Warren Buffett reduced Berkshire Hathaway‘s stake in gold miner Barrick Gold (TSX:ABX)(NYSE:GOLD) by nearly 50% in the third quarter. It was an unsurprising move when you consider Buffett’s past reluctance to invest in the “unproductive” shiny metal that he once said was “no match for the American mettle.”
Berkshire trims top gold miner Barrick Gold
With two effective COVID-19 vaccines that could conquer the pandemic as soon as 2021, the appetite for gold could begin to fade considerably. Gold prices are currently coming off of their high of around US$2,000 (it’s currently sitting just shy of US$1,900 at the time of writing), and the downtrend could very well continue, as investors heed Warren Buffett’s prior advice by investing in businesses that are actually productive over time.
While there’s no way to tell for sure, I think Berkshire’s initial Barrick bet was not made by Warren Buffett himself but by one of his colleagues, either Todd Combs or Ted Weschler. Warren Buffett was never the biggest fan of gold or mining companies to begin with. In any case, gold could be losing its lustre, as the uncertainty plaguing this market has finally begun to peel away like the layers of an onion.
Although the opportunity cost for holding gold is the lowest it’s been in recent memory, I still think to invest in gold (or gold miners) is to leave a lot on the table, as the world recovers from the COVID crisis. Moreover, should gold be headed back to its midcycle price (around US$1,300), gold investors could be looking at a pretty steep drop over the coming months and years.
Should you follow Warren Buffett by trimming your gold exposure? Or is the recent correction in Barrick Gold stock a buyable one?
I think it’s time to reduce your gold exposure if you haven’t done so already. Not because Warren Buffett’s firm trimmed its stake modestly in the third quarter, but because gold may not be the best long-term investment to hold while the commodity is close to the high point of its historical range. The bear case is that gold will eventually gravitate back to its mid- or low-cycle price in due time. Investors who hold the asset could be punished and left with little in terms of productivity for their patience.

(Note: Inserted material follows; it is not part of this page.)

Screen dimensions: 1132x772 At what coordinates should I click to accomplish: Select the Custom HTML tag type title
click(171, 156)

While Barrick Gold is the gold standard as far as gold miners are concerned, ABX stock will feel the pressure if gold prices were to wane coming out of this pandemic. Although I’m a fan of Barrick’s dividend policy (shares yield 1.4% at the time of writing), potential near-term capital losses could easily dwarf the small yield, making it pointless for younger investors seeking good return prospects for the risks they’ll bear.

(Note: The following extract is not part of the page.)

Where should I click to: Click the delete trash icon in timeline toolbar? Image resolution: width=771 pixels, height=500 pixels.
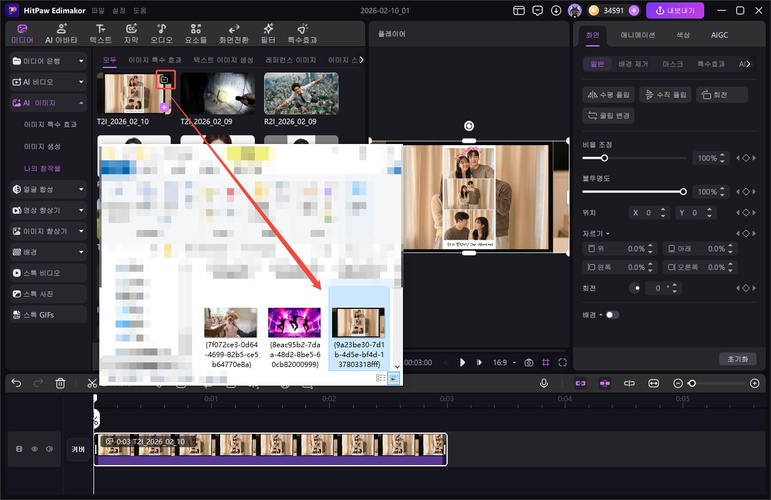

Foolish takeaway on Warren Buffett and Berkshire’s latest gold trim
Warren Buffett’s firm still just over half of its Barrick Gold stake, so don’t treat the sale as a sign that gold prices are about to implode. There remain uncertainties, most notably the potential for an unchecked rise in inflation, as a side effect of unprecedented crisis-induced money-printing.
But with the pandemic’s end in sight, I’d argue that the magnitude of uncertainties are that much lower after the good vaccine news landed. As such, I’d seek to trim exposure to names like Barrick Gold to below 5% of your portfolio. Personally, I have zero exposure to gold stocks directly and will continue to channel Warren Buffett with a preference for attractively valued common shares of wonderful companies through and after this pandemic.